*Source*:
Begin
Table 1 The observed and estimated number of aftershocks of analyzed main shocks

The area chosen for the analysis was relatively small, centered around mining tunnels and active mining front and covered mined out parts. Thus, we could assume that the whole studied area had been seismically active and that the average seismic moment release was constant in space. The final result of the modeling was the sum of number of events estimated for each of six depth intervals. To compare results with the observed number of aftershocks above M c, first we confined the catalog to time span of 5 days, then we added estimated number of missing aftershocks and finally we subtracted the estimated number of background events to obtain the theoretical number of triggered aftershocks. The quantitative results of modeling are presented in Table 1.
End
*Written exercise A*:
List, in order, the steps the aftershock modeling passage describes for getting the theoretical number of triggered aftershocks to compare with the observed number.
The records have nothing to do with the aftershock modeling passage.

*Information shown*:
Begin
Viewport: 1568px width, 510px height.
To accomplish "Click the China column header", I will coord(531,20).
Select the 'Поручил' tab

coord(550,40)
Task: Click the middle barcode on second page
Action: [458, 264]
End
*Written exercise B*:
Duplicate every one of the records line for line, with no changes.

*Output A*:
1. Confine the catalog to a time span of 5 days.
2. Add the estimated number of missing aftershocks.
3. Subtract the estimated number of background events.

*Output B*:
Viewport: 1568px width, 510px height.
To accomplish "Click the China column header", I will coord(531,20).
Select the 'Поручил' tab

coord(550,40)
Task: Click the middle barcode on second page
Action: [458, 264]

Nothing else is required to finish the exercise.